▶ **PROMPT**: In your copy, leave out the pictures and repeat the entries below exactly.

▶ **RECORDS SHOWN**:

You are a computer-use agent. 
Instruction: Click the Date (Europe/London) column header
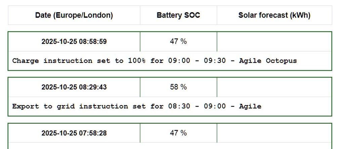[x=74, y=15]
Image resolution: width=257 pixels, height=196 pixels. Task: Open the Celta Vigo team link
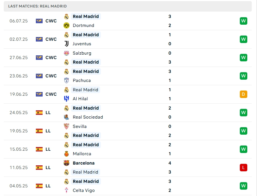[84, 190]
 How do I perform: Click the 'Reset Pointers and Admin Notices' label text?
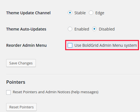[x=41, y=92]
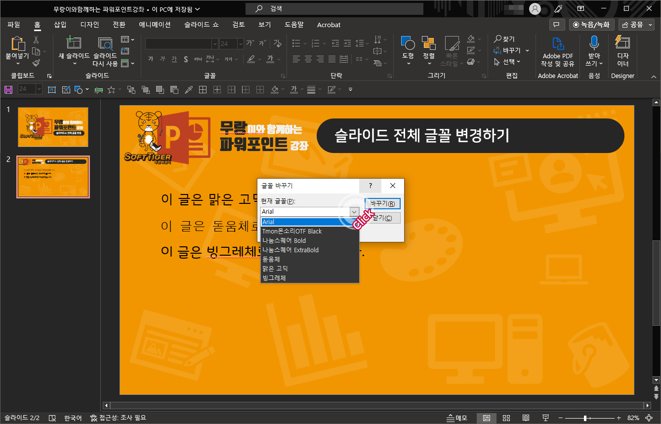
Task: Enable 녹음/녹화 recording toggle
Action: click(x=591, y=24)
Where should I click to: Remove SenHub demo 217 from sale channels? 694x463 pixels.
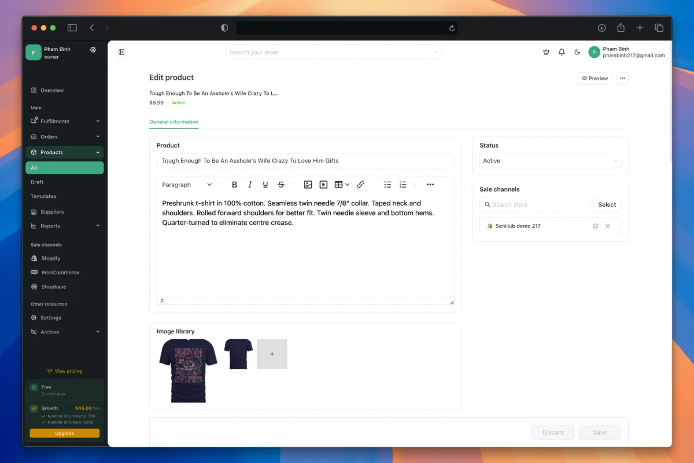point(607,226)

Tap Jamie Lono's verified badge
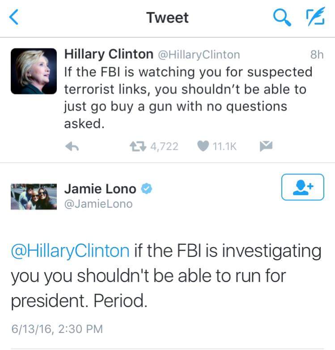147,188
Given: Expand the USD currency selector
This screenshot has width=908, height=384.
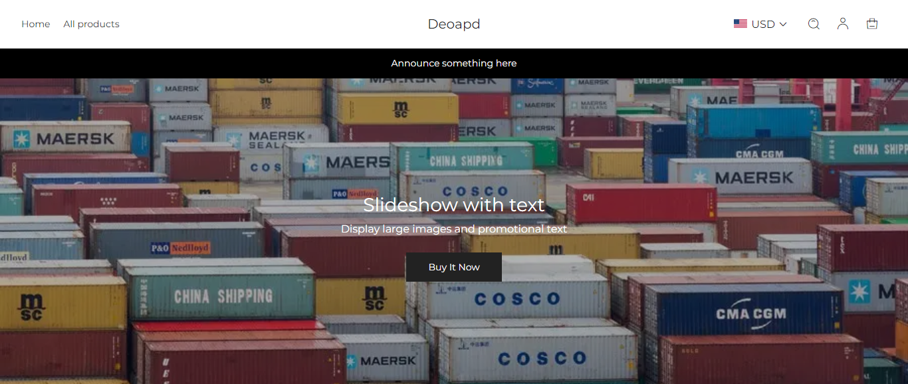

▶ **EXPECTED ANSWER**:
You are a computer-use agent. 
Instruction: Click the Date (Europe/London) column header
[x=74, y=15]
Image resolution: width=257 pixels, height=196 pixels. Task: Open the Celta Vigo team link
[84, 190]
 How do I perform: Click the 'Reset Pointers and Admin Notices' label text?
[x=41, y=92]
Task: Enable 녹음/녹화 recording toggle
Action: click(x=591, y=24)
Where should I click to: Remove SenHub demo 217 from sale channels? 694x463 pixels.
point(607,226)

Tap Jamie Lono's verified badge
147,188
Given: Expand the USD currency selector
This screenshot has width=908, height=384.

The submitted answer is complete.